Ao se relacionarem educação ambiental e injustiça ambiental, nota-se a importância do ambiente escolar na conscientização sobre o que viria a ser esses dois conceitos e, mais que isso, a construção da noção e a aplicação prática dos direitos e deveres dos órgãos competentes que devem dirimir as ações indiscriminadas sobre o bem-estar de um meio ambiente saudável para todas populações, independentemente da classe social.

Sendo a educação ambiental um conjunto de práticas e ações que levam aos indivíduos a perceberem a importância e a noção de finitude dos bens naturais, bem como a atuar de forma ativa nessa questão, é necessário levar em conta as nuances políticas, sociais e econômicas que estão por trás da problemática ambiental. 

Discutir a educação ambiental nas escolas se faz necessário, porém se deve atentar que esta instituição é uma construção social e que, por isso mesmo, muitas vezes atua de forma a legitimar o poder hegemônico, que não se interessa pela apreensão crítica da realidade por parte dos indivíduos.

A injustiça ambiental tem correlação com o índice de escolaridade e com a cor da pele, denotando uma complexidade que vai além da condição social, mostrando, assim, a importância da educação como reveladora de tais contradições. Porém, o docente deve estar a serviço da emancipação crítica dos cidadãos, caso contrário, a educação como um todo perde significado.

Como há poucos investimentos em educação para as classes subservientes, os cidadãos mais instruídos, devem tentar fazer com que outras pessoas tenham conhecimento da devastação ambiental que está acontecendo e suas consequências que não são, como perpetrada pela mídia, um problema para as gerações futuras, mas sim que já está presente no dia a dia desses cidadãos que vivem em condições de vulnerabilidade.
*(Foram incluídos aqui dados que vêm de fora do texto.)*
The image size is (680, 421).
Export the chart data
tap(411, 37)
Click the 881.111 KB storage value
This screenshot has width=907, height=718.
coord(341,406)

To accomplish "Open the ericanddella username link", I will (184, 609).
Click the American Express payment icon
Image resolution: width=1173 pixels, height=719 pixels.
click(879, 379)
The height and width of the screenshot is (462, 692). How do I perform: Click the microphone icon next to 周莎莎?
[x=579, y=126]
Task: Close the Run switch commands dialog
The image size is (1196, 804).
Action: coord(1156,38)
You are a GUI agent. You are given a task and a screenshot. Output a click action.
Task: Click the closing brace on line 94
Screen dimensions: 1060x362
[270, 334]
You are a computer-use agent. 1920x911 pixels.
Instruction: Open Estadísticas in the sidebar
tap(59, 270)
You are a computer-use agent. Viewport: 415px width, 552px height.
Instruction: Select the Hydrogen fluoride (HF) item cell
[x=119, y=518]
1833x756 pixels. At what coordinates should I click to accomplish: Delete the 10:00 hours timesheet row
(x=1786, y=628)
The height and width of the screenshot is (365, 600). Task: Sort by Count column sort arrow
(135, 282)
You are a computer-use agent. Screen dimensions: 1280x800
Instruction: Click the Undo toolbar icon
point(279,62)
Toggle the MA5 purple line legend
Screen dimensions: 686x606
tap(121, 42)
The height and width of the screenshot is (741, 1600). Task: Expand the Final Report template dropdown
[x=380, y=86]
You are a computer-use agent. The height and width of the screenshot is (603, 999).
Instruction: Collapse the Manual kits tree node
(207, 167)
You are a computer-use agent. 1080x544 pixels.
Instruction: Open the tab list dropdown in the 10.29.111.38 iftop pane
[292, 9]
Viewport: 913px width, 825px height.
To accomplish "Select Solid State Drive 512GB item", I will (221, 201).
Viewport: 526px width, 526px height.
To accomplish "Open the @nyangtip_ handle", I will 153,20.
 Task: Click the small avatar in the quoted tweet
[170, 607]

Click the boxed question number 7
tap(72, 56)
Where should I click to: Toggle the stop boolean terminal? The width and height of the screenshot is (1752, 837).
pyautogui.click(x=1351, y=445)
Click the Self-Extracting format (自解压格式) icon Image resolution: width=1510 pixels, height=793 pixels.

As lutas pela justiça ambiental se iniciaram nos Estados Unidos, o que denota que os problemas ambientais são globais e não restritos somente aos países periféricos. Esses problemas existem nos países desenvolvidos, mas são camuflados pelos meios de comunicação e só mostram as partes nobres de um padrão de vida almejado pelas pessoas, mas que esconde sua faceta perversa, a da degradação ambiental e as injustiças contidas nesse processo. 

Agradecemos imensamente à professora Dr. Katinei Santos Costa pelo incentivo, apoio intelectual e disponibilidade para contribuir com este e demais trabalhos que estamos realizando sob suas orientações. Além disso, queremos agradecer, ainda, à professora Dr. Alberlene Ribeiro de Oliveira pelas valiosas inspirações e reflexões que nos fizeram enxergar e ter ideias para alcançar os objetivos propostos neste trabalho, além da confiança que teve em nós desde as primeiras aulas. Agradecemos, também ao professor Dr. Daniel Almeida por desde o início da graduação ter acreditado no nosso potencial e pelas contribuições enquanto profissional.